Children Daniela Hauser and Marco Keller greet U.S. President Joe Biden, center, with a bouquet of flowers on his arrival at Franz-Josef-Strauss Airport near Munich, Germany, Saturday, June 25, 2022, ahead of the G7 summit. Bavarian Prime Minister Markus Soeder is on the right.
16:27 JST, June 26, 2022
ELMAU, Germany (AP) — President Joe Biden and his Group of Seven allies will huddle Sunday on strategies to secure energy supplies and tackle inflation, aiming to keep the fallout from Russia’s invasion of Ukraine from splintering the global coalition working to punish Moscow.
Biden arrived in Germany’s picturesque Bavarian alps early Sunday morning for the annual meeting of the leading democratic economies, where the reverberations from the brutal war in Ukraine will be front and center in the discussion. He and the allies aim to present a united front in support of Ukraine as the conflict enters its fourth month.
Biden will open his visit with a bilateral meeting with the summit’s host, German Chancellor Olaf Scholz, before spending the afternoon in both formal and informal settings with the leaders of Britain, Canada, France, Germany, Italy, Japan and the European Union.
John Kirby, spokesman for the White House National Security Council, said the summit will address problems such as inflation and other “challenges in the global economy as a result of Mr. Putin’s war — but also how to continue to hold Mr. Putin accountable” and subject to “constant consequences.”
“There will be some muscle movements,” Kirby said from Air Force One as Biden flew to Germany. He declined to preview any announcements before the leaders met.
Among the issues to be discussed are price caps on energy, meant to limit Russian oil and gas profits that Moscow can put to use in its war effort. The idea has been championed by U.S. Treasury Secretary Janet Yellen.
A senior German official, speaking on condition of anonymity in line with department rules, said the U.S. idea of price caps was being discussed intensely, in terms of how it would work exactly and how it would fit with the U.S., EU, British, Canadian and Japanese sanctions regimes.
Officials were also to discuss how to maintain commitments to address climate change while also solving critical energy supply needs as a result of the war.
“There’s no watering down of climate commitments,” Kirby said.

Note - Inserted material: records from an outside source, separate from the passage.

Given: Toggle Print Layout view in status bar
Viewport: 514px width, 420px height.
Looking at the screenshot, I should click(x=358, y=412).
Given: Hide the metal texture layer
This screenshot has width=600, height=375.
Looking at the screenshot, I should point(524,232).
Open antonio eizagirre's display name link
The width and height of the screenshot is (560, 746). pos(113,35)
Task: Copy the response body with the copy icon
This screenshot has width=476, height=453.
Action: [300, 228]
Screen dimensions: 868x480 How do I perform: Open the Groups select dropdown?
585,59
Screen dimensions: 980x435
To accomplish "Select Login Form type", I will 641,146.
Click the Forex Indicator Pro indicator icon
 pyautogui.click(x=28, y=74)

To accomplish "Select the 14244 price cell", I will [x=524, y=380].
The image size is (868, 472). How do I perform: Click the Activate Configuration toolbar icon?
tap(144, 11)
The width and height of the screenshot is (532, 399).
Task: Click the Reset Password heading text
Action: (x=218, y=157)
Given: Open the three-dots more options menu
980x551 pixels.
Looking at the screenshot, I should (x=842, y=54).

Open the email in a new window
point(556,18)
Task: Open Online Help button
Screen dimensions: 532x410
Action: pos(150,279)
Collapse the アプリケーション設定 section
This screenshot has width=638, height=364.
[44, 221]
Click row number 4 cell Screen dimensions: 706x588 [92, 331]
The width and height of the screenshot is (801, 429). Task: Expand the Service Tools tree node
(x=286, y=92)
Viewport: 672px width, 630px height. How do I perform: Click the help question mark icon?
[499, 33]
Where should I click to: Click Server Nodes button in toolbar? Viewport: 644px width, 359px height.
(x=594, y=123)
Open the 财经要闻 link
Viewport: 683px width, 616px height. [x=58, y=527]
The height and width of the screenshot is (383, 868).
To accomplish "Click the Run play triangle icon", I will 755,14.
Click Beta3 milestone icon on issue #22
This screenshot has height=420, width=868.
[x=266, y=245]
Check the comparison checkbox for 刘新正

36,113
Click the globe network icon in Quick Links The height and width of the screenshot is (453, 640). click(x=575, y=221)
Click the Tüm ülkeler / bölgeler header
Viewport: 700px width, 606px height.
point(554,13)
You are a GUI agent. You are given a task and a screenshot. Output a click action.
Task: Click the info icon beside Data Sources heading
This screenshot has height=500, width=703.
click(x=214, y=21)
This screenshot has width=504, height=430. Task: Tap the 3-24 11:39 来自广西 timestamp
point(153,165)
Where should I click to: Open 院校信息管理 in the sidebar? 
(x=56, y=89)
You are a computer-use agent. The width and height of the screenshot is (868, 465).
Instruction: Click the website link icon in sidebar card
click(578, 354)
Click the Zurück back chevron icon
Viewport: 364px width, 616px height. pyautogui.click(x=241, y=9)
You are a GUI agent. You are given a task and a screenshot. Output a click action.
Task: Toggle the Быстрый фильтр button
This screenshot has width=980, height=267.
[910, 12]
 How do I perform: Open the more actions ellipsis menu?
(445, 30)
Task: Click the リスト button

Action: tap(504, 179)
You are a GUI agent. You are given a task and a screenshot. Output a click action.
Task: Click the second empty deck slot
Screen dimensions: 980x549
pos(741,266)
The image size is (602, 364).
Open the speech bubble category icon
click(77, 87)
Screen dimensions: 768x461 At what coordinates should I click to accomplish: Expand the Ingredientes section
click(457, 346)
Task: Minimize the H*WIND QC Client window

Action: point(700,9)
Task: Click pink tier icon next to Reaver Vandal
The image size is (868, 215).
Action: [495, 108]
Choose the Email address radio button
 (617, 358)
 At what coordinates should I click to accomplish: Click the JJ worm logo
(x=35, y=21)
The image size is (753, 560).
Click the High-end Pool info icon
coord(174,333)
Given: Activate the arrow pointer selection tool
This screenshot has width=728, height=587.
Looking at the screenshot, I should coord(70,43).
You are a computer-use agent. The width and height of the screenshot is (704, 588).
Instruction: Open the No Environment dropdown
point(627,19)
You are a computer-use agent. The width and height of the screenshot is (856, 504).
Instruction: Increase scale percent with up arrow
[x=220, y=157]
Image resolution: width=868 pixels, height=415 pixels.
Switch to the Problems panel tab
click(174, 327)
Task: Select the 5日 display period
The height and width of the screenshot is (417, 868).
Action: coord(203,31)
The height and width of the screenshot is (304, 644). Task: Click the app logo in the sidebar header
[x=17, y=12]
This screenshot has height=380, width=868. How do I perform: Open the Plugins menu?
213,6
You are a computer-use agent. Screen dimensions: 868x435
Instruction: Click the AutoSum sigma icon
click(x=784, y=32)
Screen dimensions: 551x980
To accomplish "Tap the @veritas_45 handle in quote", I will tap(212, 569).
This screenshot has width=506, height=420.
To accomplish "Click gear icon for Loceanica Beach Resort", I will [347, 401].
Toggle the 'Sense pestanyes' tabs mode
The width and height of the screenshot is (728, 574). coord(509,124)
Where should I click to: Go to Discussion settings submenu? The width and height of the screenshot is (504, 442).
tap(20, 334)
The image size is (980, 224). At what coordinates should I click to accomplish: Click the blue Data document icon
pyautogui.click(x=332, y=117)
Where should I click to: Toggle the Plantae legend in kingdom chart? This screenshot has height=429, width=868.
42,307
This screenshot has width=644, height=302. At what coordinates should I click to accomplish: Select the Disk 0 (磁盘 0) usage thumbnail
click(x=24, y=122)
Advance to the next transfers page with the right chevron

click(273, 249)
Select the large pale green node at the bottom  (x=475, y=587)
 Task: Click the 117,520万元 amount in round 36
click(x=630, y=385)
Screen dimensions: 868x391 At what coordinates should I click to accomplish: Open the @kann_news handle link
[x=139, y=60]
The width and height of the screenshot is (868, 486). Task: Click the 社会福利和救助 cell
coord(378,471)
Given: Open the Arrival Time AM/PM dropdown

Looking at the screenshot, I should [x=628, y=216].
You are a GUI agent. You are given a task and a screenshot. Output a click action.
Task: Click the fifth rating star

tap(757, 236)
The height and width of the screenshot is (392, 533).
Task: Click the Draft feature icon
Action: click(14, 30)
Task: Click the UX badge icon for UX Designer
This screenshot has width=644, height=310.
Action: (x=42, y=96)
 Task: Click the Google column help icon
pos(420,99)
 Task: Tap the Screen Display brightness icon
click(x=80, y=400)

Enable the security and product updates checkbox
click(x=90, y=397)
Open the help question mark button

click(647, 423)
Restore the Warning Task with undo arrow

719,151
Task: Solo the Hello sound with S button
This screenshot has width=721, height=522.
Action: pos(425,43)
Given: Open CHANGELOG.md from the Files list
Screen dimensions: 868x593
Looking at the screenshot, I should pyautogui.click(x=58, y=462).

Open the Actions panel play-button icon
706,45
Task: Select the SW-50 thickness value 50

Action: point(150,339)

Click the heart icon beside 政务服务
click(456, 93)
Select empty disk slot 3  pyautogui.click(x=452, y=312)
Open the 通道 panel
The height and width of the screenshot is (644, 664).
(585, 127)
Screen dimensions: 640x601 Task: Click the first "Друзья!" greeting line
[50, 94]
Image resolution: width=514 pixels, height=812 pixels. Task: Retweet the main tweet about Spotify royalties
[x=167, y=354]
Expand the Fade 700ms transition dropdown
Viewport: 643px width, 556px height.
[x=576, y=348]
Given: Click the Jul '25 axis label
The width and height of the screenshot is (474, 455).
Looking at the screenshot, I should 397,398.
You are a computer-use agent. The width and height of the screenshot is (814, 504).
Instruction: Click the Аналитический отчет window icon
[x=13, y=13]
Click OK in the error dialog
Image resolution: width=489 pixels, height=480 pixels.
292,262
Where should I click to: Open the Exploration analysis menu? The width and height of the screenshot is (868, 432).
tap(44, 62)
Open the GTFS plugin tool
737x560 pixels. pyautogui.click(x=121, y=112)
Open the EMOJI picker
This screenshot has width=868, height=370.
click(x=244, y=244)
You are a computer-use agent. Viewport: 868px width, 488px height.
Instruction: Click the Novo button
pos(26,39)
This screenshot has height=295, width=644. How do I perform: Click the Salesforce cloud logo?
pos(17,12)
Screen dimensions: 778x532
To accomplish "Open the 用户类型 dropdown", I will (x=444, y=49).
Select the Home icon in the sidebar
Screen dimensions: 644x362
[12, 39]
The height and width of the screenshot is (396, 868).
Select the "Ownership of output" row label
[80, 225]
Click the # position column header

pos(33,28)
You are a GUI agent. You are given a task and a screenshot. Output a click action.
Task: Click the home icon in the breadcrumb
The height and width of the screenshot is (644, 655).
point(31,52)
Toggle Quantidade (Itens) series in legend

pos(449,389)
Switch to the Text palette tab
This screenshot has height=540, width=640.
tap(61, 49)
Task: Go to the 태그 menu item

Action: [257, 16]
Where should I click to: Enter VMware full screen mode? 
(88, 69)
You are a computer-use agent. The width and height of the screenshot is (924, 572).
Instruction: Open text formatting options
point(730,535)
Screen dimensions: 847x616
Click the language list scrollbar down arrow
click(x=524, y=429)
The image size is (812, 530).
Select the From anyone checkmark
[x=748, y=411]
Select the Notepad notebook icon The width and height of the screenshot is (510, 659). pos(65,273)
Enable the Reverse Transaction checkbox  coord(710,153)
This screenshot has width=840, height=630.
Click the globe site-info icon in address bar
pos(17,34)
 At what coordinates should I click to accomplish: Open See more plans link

Biden is also set to formally launch on Sunday a global infrastructure partnership meant to counter China’s influence in the developing world, which he had named “Build Back Better World” and introduced at last year’s G-7 summit. Kirby said Biden and other leaders would announce the first projects to benefit from what the U.S. sees as an “alternative to infrastructure models that sell debt traps to low- and middle-income partner countries, and advance U.S. economic competitiveness and our national security.”
After Germany, Biden will travel to Madrid on Tuesday to meet with the leaders of the 30 members of NATO to align strategy on the ongoing war in Ukraine.